EXERCISE DETAILS => Beginning with the line that contains "Task: Open the 视图 ribbon tab", copy each remaining line of the data below exactly.

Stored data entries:
=== Section Start ===
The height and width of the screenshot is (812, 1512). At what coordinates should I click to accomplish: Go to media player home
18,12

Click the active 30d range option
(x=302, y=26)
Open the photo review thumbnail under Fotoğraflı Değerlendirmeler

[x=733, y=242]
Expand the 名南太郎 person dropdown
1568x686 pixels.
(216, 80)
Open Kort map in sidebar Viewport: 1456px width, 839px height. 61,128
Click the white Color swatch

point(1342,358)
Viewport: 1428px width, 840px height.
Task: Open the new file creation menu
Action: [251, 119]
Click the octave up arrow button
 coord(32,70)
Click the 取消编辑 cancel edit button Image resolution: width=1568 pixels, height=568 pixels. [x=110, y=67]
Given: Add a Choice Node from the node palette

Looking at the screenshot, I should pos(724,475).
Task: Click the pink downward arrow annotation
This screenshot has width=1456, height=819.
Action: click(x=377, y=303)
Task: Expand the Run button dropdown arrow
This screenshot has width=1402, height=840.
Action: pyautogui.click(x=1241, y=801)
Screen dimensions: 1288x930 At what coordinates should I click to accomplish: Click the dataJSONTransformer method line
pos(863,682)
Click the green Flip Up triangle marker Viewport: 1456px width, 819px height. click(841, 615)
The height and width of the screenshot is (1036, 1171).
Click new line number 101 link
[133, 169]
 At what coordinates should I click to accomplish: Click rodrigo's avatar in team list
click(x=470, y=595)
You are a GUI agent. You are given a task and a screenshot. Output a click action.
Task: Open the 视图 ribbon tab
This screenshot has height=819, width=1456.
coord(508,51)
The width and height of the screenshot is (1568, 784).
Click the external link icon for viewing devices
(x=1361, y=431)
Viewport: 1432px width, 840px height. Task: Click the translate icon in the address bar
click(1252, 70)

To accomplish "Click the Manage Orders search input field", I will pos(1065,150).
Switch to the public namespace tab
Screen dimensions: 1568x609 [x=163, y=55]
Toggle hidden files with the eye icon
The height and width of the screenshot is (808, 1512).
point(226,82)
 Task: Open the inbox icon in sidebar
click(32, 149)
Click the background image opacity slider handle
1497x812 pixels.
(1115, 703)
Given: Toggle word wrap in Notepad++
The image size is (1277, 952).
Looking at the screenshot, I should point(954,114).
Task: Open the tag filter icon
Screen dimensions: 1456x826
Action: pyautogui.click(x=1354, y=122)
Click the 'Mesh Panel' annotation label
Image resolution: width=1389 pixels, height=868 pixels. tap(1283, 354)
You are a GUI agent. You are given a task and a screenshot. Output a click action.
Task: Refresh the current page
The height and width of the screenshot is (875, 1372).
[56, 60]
=== Section End ===
EXPECTED OUTPUT =>
Task: Open the 视图 ribbon tab
This screenshot has height=819, width=1456.
coord(508,51)
The width and height of the screenshot is (1568, 784).
Click the external link icon for viewing devices
(x=1361, y=431)
Viewport: 1432px width, 840px height. Task: Click the translate icon in the address bar
click(1252, 70)

To accomplish "Click the Manage Orders search input field", I will pos(1065,150).
Switch to the public namespace tab
Screen dimensions: 1568x609 [x=163, y=55]
Toggle hidden files with the eye icon
The height and width of the screenshot is (808, 1512).
point(226,82)
 Task: Open the inbox icon in sidebar
click(32, 149)
Click the background image opacity slider handle
1497x812 pixels.
(1115, 703)
Given: Toggle word wrap in Notepad++
The image size is (1277, 952).
Looking at the screenshot, I should point(954,114).
Task: Open the tag filter icon
Screen dimensions: 1456x826
Action: pyautogui.click(x=1354, y=122)
Click the 'Mesh Panel' annotation label
Image resolution: width=1389 pixels, height=868 pixels. tap(1283, 354)
You are a GUI agent. You are given a task and a screenshot. Output a click action.
Task: Refresh the current page
The height and width of the screenshot is (875, 1372).
[56, 60]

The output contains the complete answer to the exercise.